2. Children in neighborhoods with higher percentages of Asians and Hispanics were more likely to be fully immunized. In contrast, children in neighborhoods with more families below the poverty line, as well as in neighborhoods with higher percentages of graduate degrees, were more likely to be underimmunized.
Evidence Rating Level: 2 (Good)
Study Rundown: Parental refusal to vaccinate their children has increased over the past decade and led to an emergence of vaccine-preventable diseases. This study sought to identify geographic clusters of underimmunization and vaccine refusal in Northern California. “Underimmunization” was defined as missing ≥1 of the vaccines recommended by the Centers for Disease Control’s Advisory Committee on Immunization practices by age 36 months. “Vaccine limiting” was defined as children who did not receive ˃2 injections on any day by 36 months. “Vaccine refusal” was defined as those with ≥1 ICD-9 diagnoses for vaccine refusal by 36 months. There were 5 statistically significant geographic clusters of underimmunization identified; rates of underimmunization within these clusters ranged from 18% to 23%, compared to 11% outside the clusters. Vaccine refusal and vaccine limiting were also clustered and overlapped with the underimmunization clusters. Individual-level predictors of underimmunization included neighborhoods with more families below the poverty line and neighborhoods with more graduate degrees. This study is limited by the exclusion of uninsured children and the use of ICD-9 codes for vaccine refusal compared to chart review. However, the identification of these geographic clusters can help physicians focus efforts to increase vaccination rates and be cognizant of areas that may be at higher risk for vaccine-preventable diseases.
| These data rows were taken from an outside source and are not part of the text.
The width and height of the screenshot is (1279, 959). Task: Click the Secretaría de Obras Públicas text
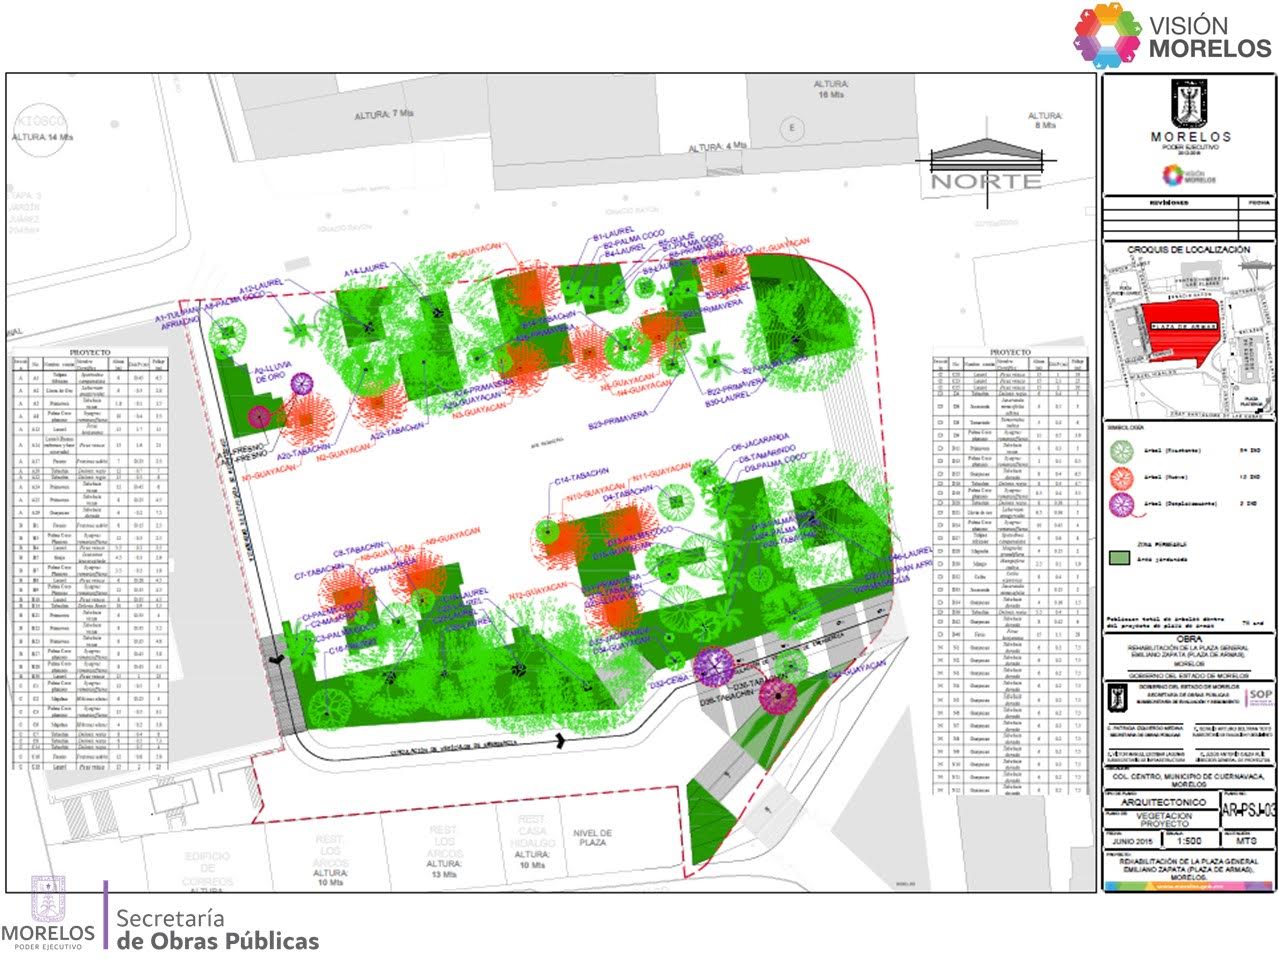coord(218,930)
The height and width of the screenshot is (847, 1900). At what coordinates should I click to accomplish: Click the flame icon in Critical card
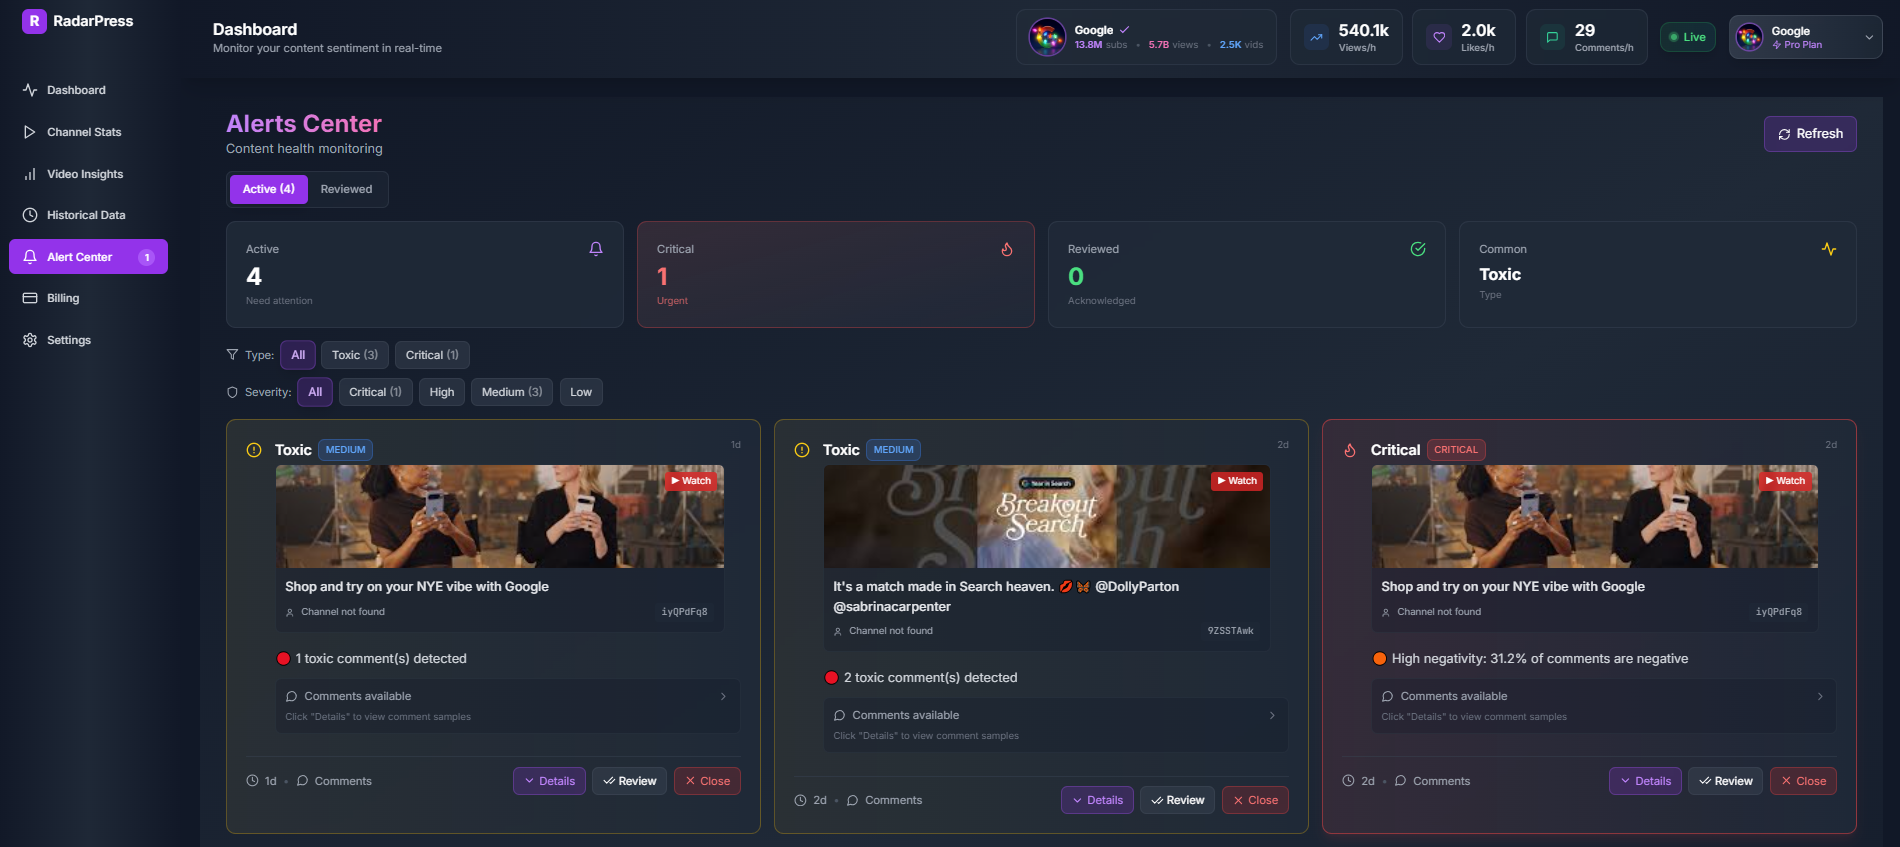coord(1007,249)
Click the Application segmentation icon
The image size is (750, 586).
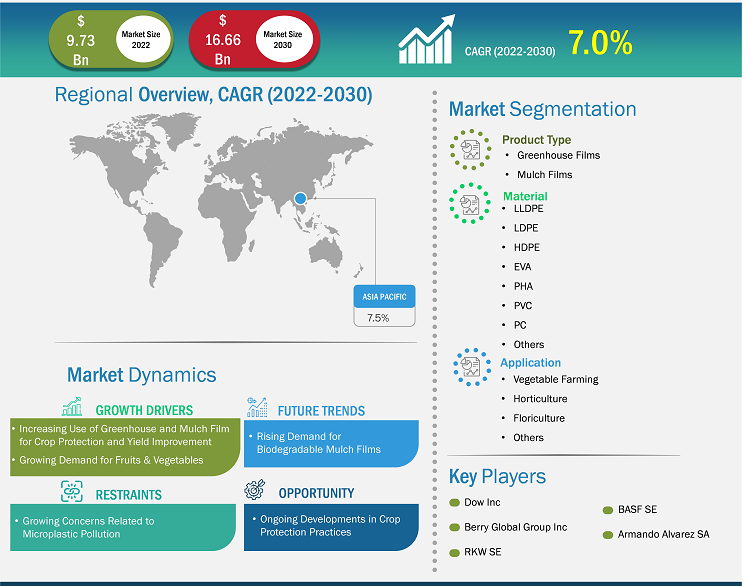coord(470,367)
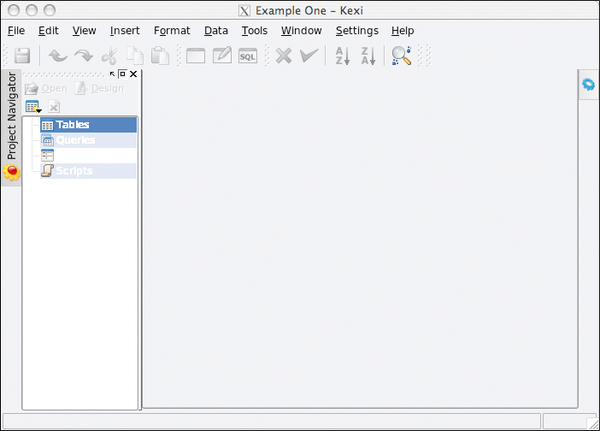Click the Find magnifier icon in the toolbar
Viewport: 600px width, 431px height.
tap(401, 56)
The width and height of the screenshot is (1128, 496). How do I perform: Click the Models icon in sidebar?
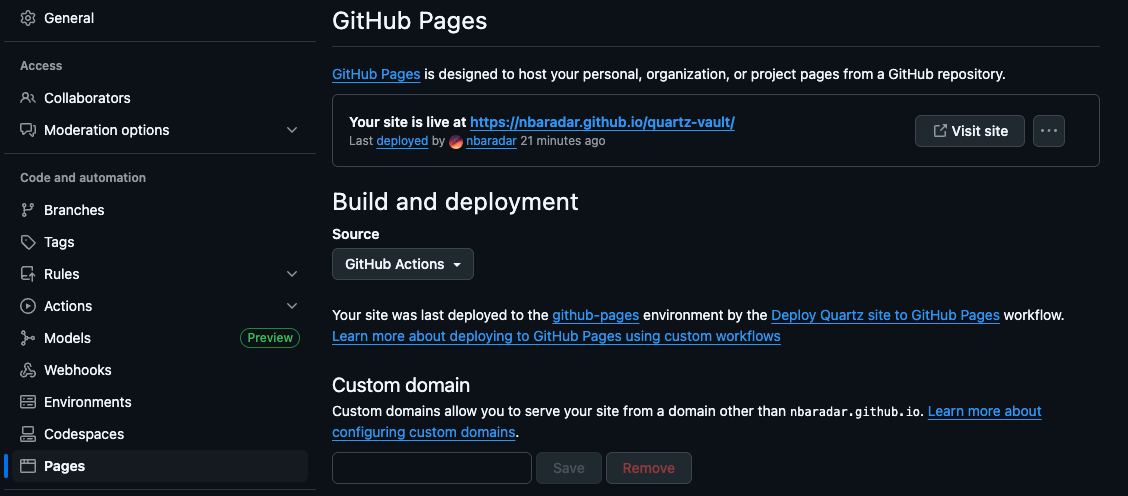[x=28, y=338]
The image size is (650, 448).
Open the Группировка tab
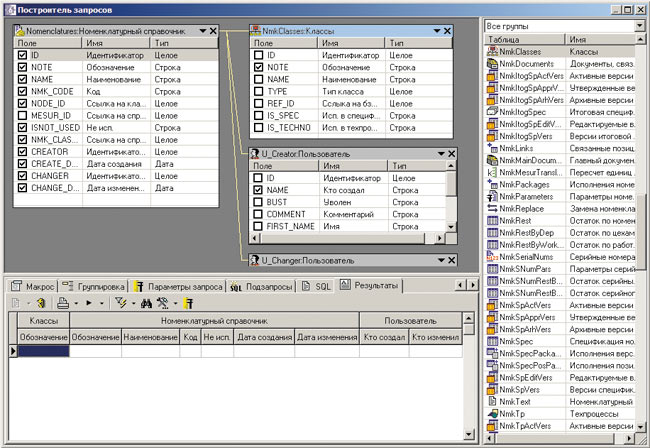pyautogui.click(x=96, y=286)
In-Depth [retrospective cohort study]: Participants included 154 424 children born between January 1, 2000 to December 31, 2011 in the Kaiser Permanente Northern California system. Enrolled children had continuous membership from birth until age 36 months and ≥2 primary care visits by their first birthday. The study population was 38% white, 25% Hispanic, 22% Asian, 6% black and 9% unknown. Underimmunization increased during the study period from a mean of 8.1% from 2002 to 2005 to 12.4% from 2010 to 2012. A larger percentage of Asians and Hispanics in neighborhood block groups was associated with being fully immunized. In contrast, whites (OR 2.21; 95% CI 2.03-2.42) and blacks (OR 1.92; 95% CI 1.68-2.20) were more likely to be underimmunized. There was a 2.19 increased odds of underimmunization for each percent increase in households with incomes below the poverty line (95% CI: 1.44-3.34). There was a 2.63 increased odds of underimmunization for each percent increase in persons with graduate degrees (95% CI: 1.72-4.02). Among the 5 statistically significant geographic clusters of underimmunized children identified, underimmunization rates ranged from 17.5% to 22.7%, compared to 10.9% outside. Rates of vaccine refusal within the clusters ranged from 5.5% to 13%, compared to 2.6% outside.